I was getting that a lot lately. “They’d just get mad.”
“Sophie, listen to me.” I stood up; as I said, I think best on my feet. But the phone cord isn’t very long, so I had to lean over. I wasn’t sure what effect that had on my thinking. “Tell them I didn’t accept your resignation. Tell them I said you had to come to work because I don’t have anyone else.”
“Really?” I wasn’t sure if she was grateful for the idea, or questioning my sanity.
“Yes, really. Tell them that you have to at least give two weeks’ notice, and that’ll give us time to think of something. Okay? Now, I expect to see you at work this very evening.”
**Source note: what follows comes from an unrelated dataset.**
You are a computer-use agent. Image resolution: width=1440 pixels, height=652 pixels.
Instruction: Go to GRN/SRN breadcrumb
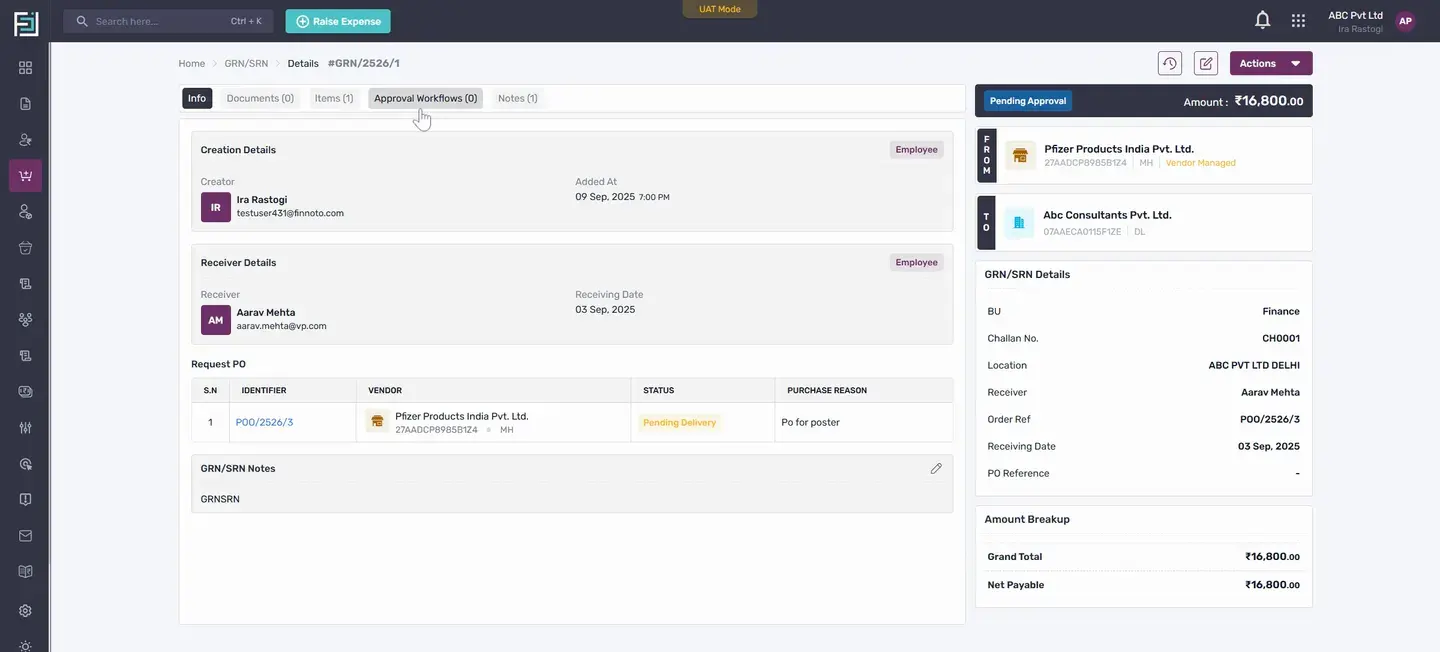246,63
“It’s my night off,” she said.
“They don’t know that.”
I could hear her blow her nose. “Thanks, Elliot.”
“No charge, sweetie.”
Sophie is the backbone of my staff. Yes, Anthony is incredibly valuable because he can run the projector, and Jonathan can . . . Jonathan is very good at . . . I like Jonathan, and he knows his comedy, an asset in a theatre that might, on occasion, book
Sons of the Desert
(Laurel and Hardy, 1933). But Sophie is the bridge between the technical staff (Anthony) and the support staff (Jonathan), not to mention management (that’s me). I could lose Sophie to Harvard, but I wasn’t going to lose her to Ilsa Beringer.
This would require some thought, and I didn’t have the time for that now. I had to figure out what happened to Russell Chapman. There was only one thing to do: go out and get a sandwich.
But I had barely made it to the office door when it became obvious I had something else to do first. There was a thin wisp of smoke coming from the basement door, but that didn’t bother me. There was a slight smell of burning rubber in the lobby, but that didn’t bother me.
It was the flames coming down one of the walls in a straight line that bothered me.
I dashed for the snack bar, where we have a fire extinguisher, and grabbed at it. I’d never actually used a fire extinguisher before, but this seemed like an excellent time to learn. So I ran with it, shaking it as if it were an enormous can of whipped cream, toward the lobby wall with the line of flames. As I ran, I yelled “Dad!” down the basement stairway.
It turns out that it’s not that difficult to use a fire extinguisher. It’s pretty much point and shoot, and what do you know—it extinguishes the fire. If only all things were as reliable in their ability to perform the task assigned to their names. Then we would have cough suppressors that really suppressed coughs, and public servants who actually served the public.
But perhaps that’s beside the point.
Feeling pleased with myself, I immediately turned toward the basement door, from which Dad was emerging, looking a little panicked at my tone. Sandy Arnstein was behind him, holding what appeared to be the world’s largest wrench.